### [Work instructions]
Return the entire listing, character for character.

### [Provided information]

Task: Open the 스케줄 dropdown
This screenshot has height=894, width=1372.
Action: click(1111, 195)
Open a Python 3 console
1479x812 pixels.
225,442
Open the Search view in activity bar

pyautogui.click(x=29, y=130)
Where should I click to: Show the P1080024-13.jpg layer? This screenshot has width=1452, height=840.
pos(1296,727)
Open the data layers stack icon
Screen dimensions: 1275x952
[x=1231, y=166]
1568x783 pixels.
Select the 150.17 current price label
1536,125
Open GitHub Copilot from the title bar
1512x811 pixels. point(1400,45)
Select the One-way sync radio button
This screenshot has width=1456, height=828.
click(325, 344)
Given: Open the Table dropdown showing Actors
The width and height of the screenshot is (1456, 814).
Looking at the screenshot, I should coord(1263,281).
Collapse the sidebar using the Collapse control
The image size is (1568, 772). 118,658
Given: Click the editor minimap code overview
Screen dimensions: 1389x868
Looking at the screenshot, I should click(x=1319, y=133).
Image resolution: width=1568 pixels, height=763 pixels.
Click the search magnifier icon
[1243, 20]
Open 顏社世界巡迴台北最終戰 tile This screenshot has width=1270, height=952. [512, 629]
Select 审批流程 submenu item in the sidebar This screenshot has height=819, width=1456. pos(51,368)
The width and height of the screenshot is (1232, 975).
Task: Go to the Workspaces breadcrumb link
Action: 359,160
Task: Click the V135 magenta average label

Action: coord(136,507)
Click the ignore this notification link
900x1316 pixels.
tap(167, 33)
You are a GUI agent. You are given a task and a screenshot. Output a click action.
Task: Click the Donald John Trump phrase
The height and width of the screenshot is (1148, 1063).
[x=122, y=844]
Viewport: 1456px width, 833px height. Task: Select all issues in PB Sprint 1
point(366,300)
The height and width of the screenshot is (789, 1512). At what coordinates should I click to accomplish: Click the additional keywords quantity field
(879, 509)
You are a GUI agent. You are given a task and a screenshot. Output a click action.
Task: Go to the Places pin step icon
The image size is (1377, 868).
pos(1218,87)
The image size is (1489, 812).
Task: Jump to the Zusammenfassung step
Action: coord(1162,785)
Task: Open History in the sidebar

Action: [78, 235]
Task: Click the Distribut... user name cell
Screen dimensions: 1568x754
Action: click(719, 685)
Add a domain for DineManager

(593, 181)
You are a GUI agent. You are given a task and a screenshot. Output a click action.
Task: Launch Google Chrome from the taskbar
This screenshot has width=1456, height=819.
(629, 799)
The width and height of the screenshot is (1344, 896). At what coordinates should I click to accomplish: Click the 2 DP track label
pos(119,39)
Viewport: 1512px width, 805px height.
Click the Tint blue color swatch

### [Exercise answer]
Task: Open the 스케줄 dropdown
This screenshot has height=894, width=1372.
Action: click(1111, 195)
Open a Python 3 console
1479x812 pixels.
225,442
Open the Search view in activity bar

pyautogui.click(x=29, y=130)
Where should I click to: Show the P1080024-13.jpg layer? This screenshot has width=1452, height=840.
pos(1296,727)
Open the data layers stack icon
Screen dimensions: 1275x952
[x=1231, y=166]
1568x783 pixels.
Select the 150.17 current price label
1536,125
Open GitHub Copilot from the title bar
1512x811 pixels. point(1400,45)
Select the One-way sync radio button
This screenshot has width=1456, height=828.
click(325, 344)
Given: Open the Table dropdown showing Actors
The width and height of the screenshot is (1456, 814).
Looking at the screenshot, I should coord(1263,281).
Collapse the sidebar using the Collapse control
The image size is (1568, 772). 118,658
Given: Click the editor minimap code overview
Screen dimensions: 1389x868
Looking at the screenshot, I should click(x=1319, y=133).
Image resolution: width=1568 pixels, height=763 pixels.
Click the search magnifier icon
[1243, 20]
Open 顏社世界巡迴台北最終戰 tile This screenshot has width=1270, height=952. [512, 629]
Select 审批流程 submenu item in the sidebar This screenshot has height=819, width=1456. pos(51,368)
The width and height of the screenshot is (1232, 975).
Task: Go to the Workspaces breadcrumb link
Action: 359,160
Task: Click the V135 magenta average label

Action: coord(136,507)
Click the ignore this notification link
900x1316 pixels.
tap(167, 33)
You are a GUI agent. You are given a task and a screenshot. Output a click action.
Task: Click the Donald John Trump phrase
The height and width of the screenshot is (1148, 1063).
[x=122, y=844]
Viewport: 1456px width, 833px height. Task: Select all issues in PB Sprint 1
point(366,300)
The height and width of the screenshot is (789, 1512). At what coordinates should I click to accomplish: Click the additional keywords quantity field
(879, 509)
You are a GUI agent. You are given a task and a screenshot. Output a click action.
Task: Go to the Places pin step icon
The image size is (1377, 868).
pos(1218,87)
The image size is (1489, 812).
Task: Jump to the Zusammenfassung step
Action: coord(1162,785)
Task: Open History in the sidebar

Action: [78, 235]
Task: Click the Distribut... user name cell
Screen dimensions: 1568x754
Action: click(719, 685)
Add a domain for DineManager

(593, 181)
You are a GUI agent. You are given a task and a screenshot. Output a click action.
Task: Launch Google Chrome from the taskbar
This screenshot has width=1456, height=819.
(629, 799)
The width and height of the screenshot is (1344, 896). At what coordinates should I click to accomplish: Click the 2 DP track label
pos(119,39)
Viewport: 1512px width, 805px height.
Click the Tint blue color swatch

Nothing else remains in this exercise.